By mid-afternoon the Callibaetis were out of control. They crawled in our ears, marched in unison along our boats, and crawled into every beverage we opened. I took a bite of sandwich and ingested a brace of Callibaetis in the process. I was switching to a dry fly and Summerfield was setting into another good fish when a shadow covered the lake. I looked up and saw the charcoal sky behind. Suddenly it was super quiet, sticky hot, and there was a flash in the sky. Before the storm set in at full force, Summerfield and I were off the water, dragging boats uphill to the truck.

Between us we may have landed three dozen fish that day and we’d seen — get this — one other angler, a guy who made a half-hearted effort from shore. Summerfield may have lost a 10-pound rainbow and I’d cast to a couple in the 5-pound range.

We spent at least an hour in the rig watching the rain and hail bounce off the hood.
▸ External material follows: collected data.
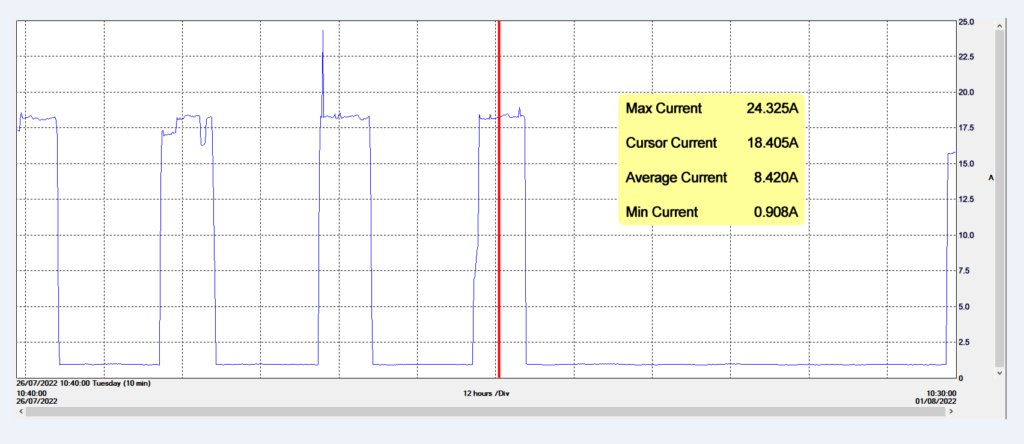Select the red cursor line on the graph
The width and height of the screenshot is (1024, 444).
point(498,250)
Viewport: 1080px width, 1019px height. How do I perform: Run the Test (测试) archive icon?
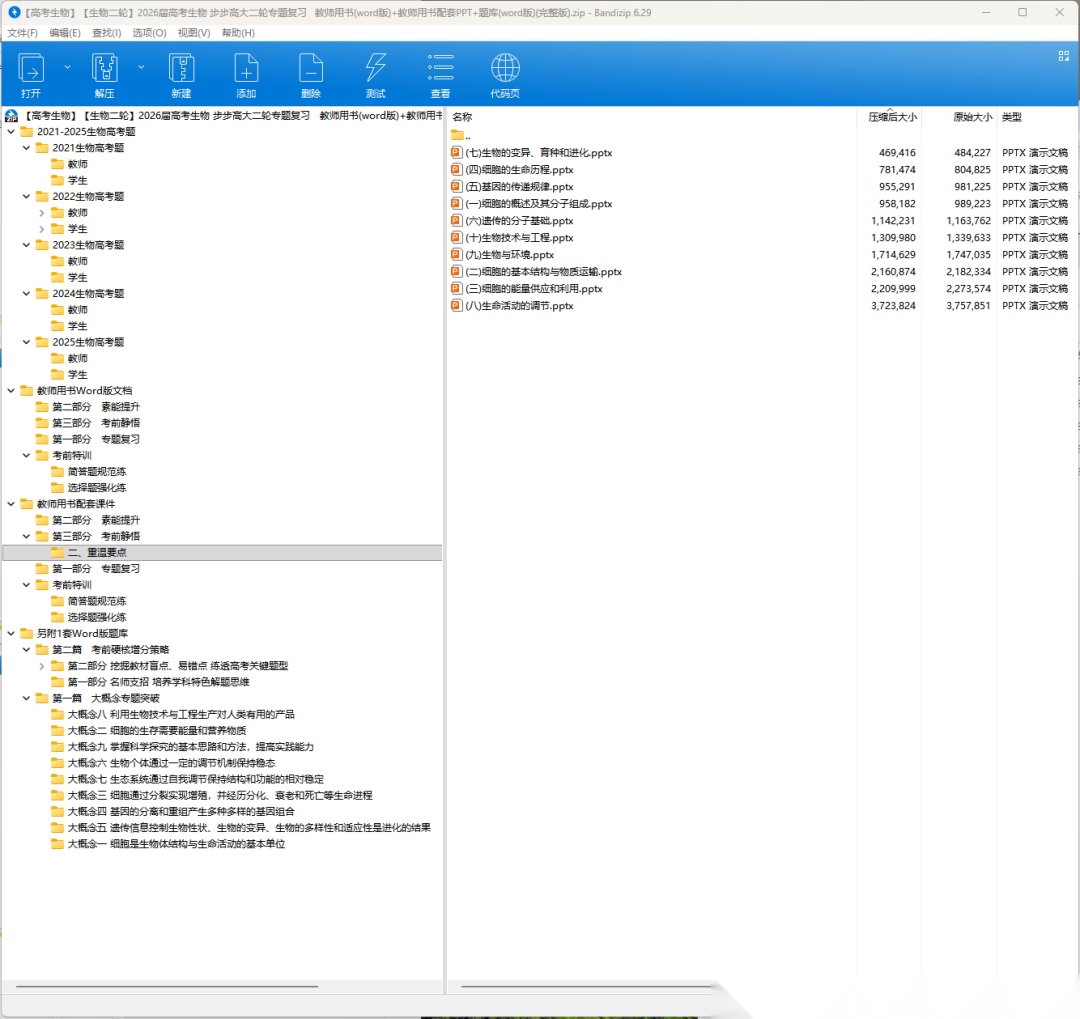pos(375,68)
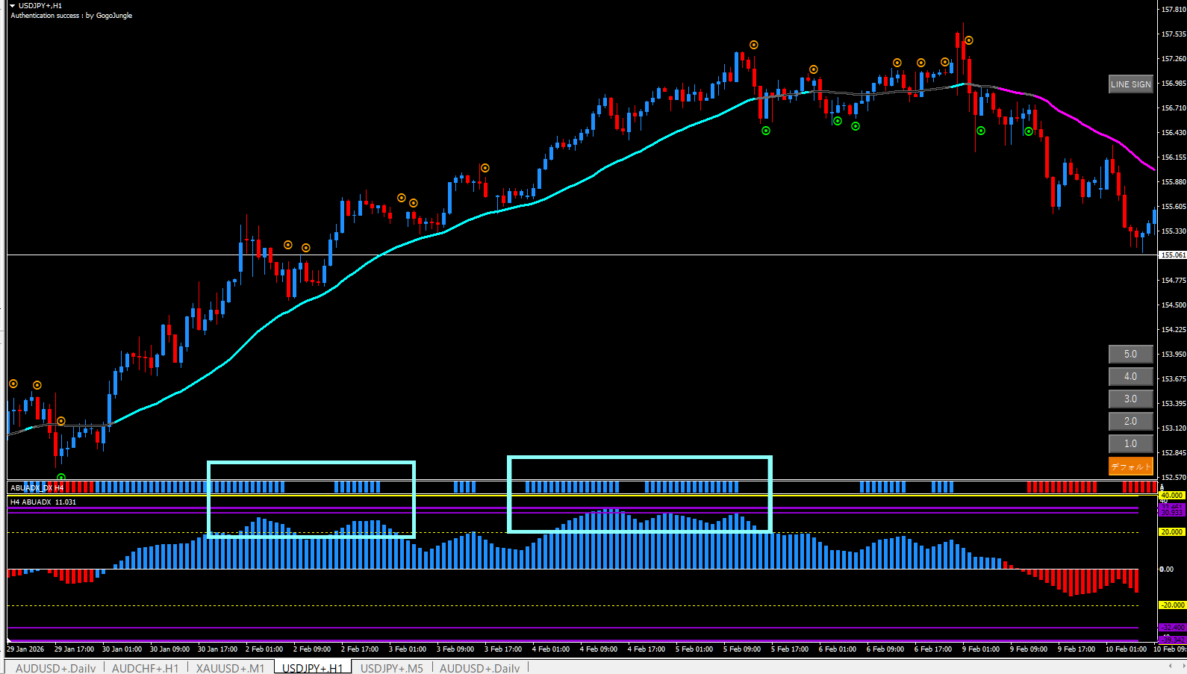Pick the 1.0 level button

(1130, 443)
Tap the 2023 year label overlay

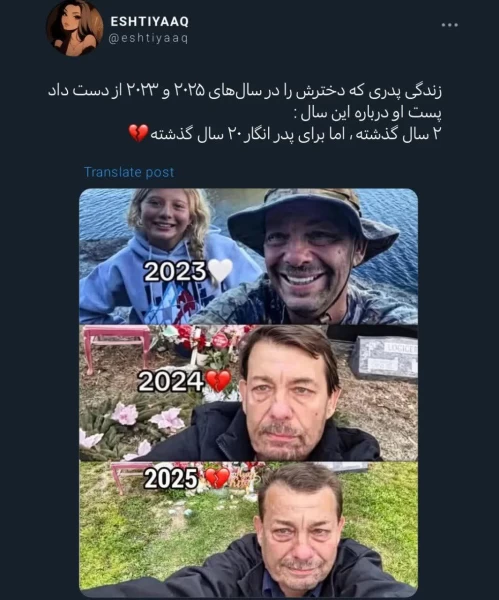[175, 272]
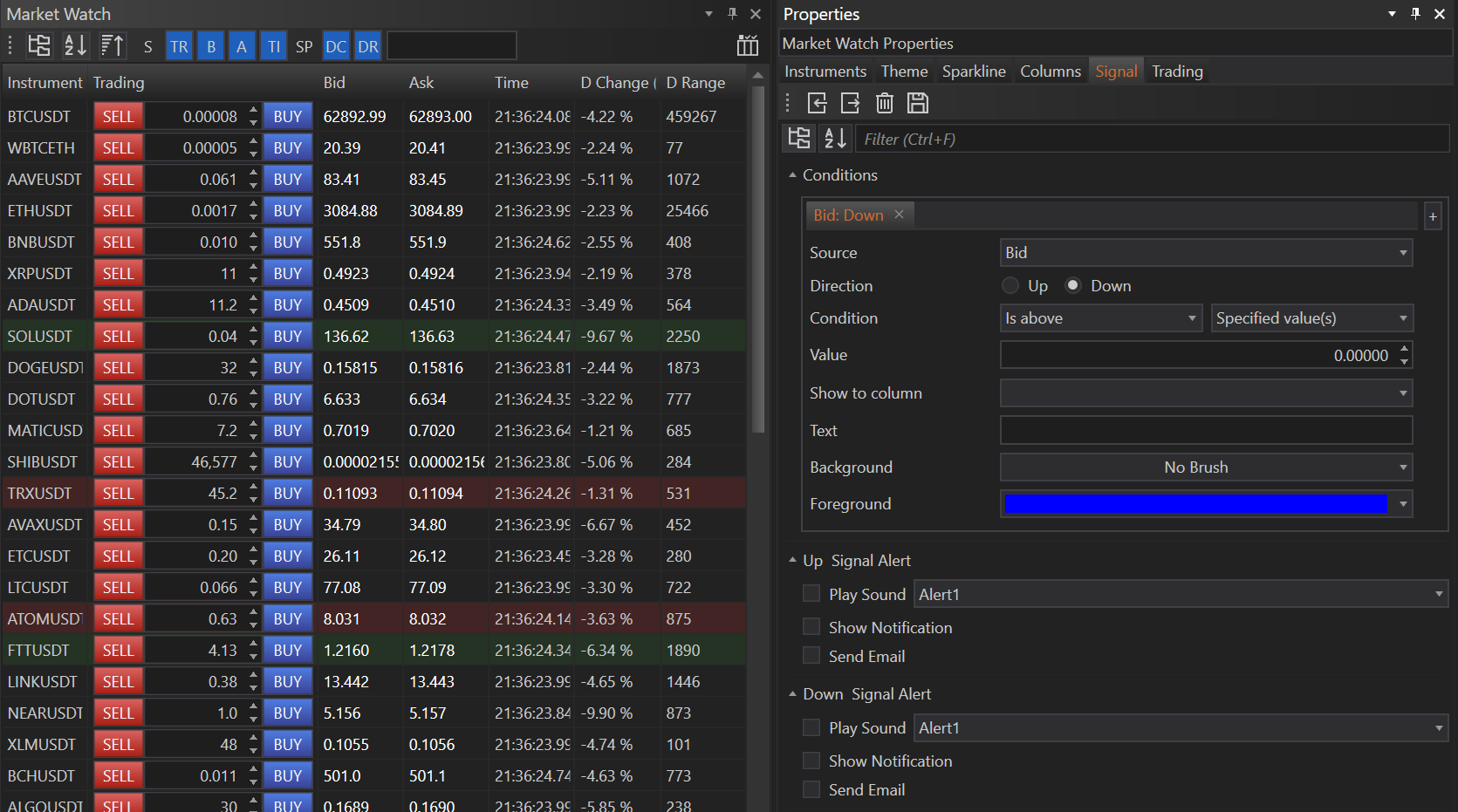Select the Up direction radio button
This screenshot has width=1458, height=812.
pos(1010,286)
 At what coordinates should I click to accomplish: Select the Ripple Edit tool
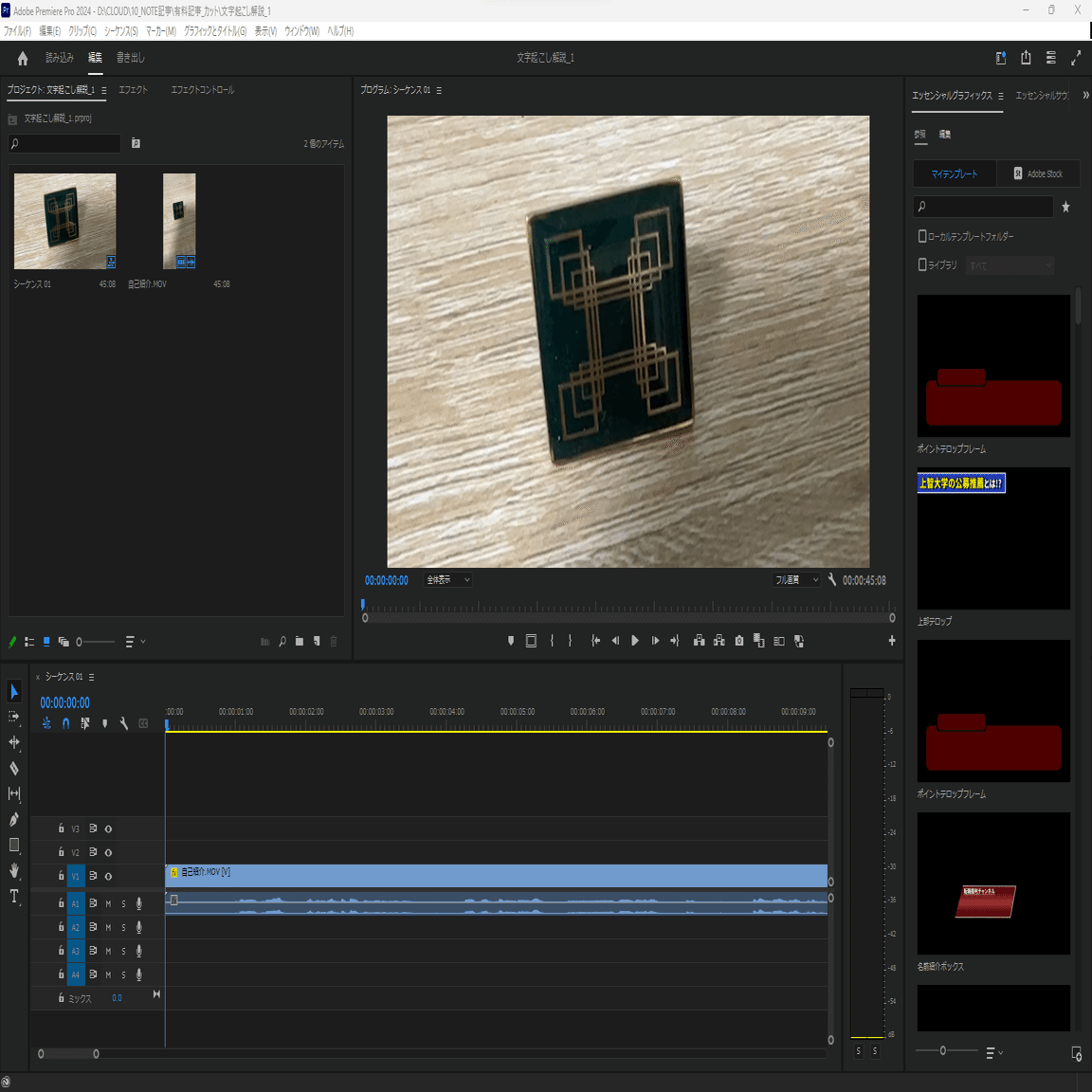(14, 743)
While T-Hip played on the stereo Dan and I talked about steelhead and where we might join to fish them that fall.

“I’d hit the Clearwater but it is wall-to-wall anglers in October,” I said. “The Deschutes, too. You have to be on the water, patrolling a run before first light. Otherwise you’re too late and second over the water. Steelhead don’t like anglers who are second over the water. Ditto on the Ronde.”

“Maybe we should forget the steelhead and try the Yellowstone for browns,” Summerfield suggested. “Or maybe we could go into Yellowstone and hit the Barnes Pool with streamers. Or maybe we should hit the channels near Ennis. Or how about the Missouri or Rock Creek or Slough Creek, the Lamar and the Firehole?” After a pause, Summerfield shook his head and said, “Those places are super crowded, too.” Then he added, “You know, this lake fishing deal isn’t so bad. Some of these fish are as big as steelhead. Maybe we should come back here.”

As the rain subsided we considered hiking into a lake where the fish are reported to be giants, but we’d already landed more big trout in a single day than we would catch during an entire season on one of those local rivers. Besides, the last time I’d visited that lake I saw a man wading to his knees wearing nothing more than a pair of boots and some bone-white, spandex-tight Fruit of the Looms.

I’d cashed my stimulus check a day earlier so on the way home Summerfield and I stopped at the lodge on Bush’s spend, spend, spend direction. We waltzed in and ordered two burgers, two Rainiers and two shots. The proprietor said, “So you had a good day. Now what do you say to people?”

I fired down a shot and said, “It was alright. We saw a ton of Callibaetis, caught a few nice fish and didn’t see another soul. And we may have hooked one we couldn’t land. That’s it.”

The proprietor grinned, nodded, poured three more, then raised his ounce, and said, “Glad you guys like this lake fishing deal. When are you coming back?”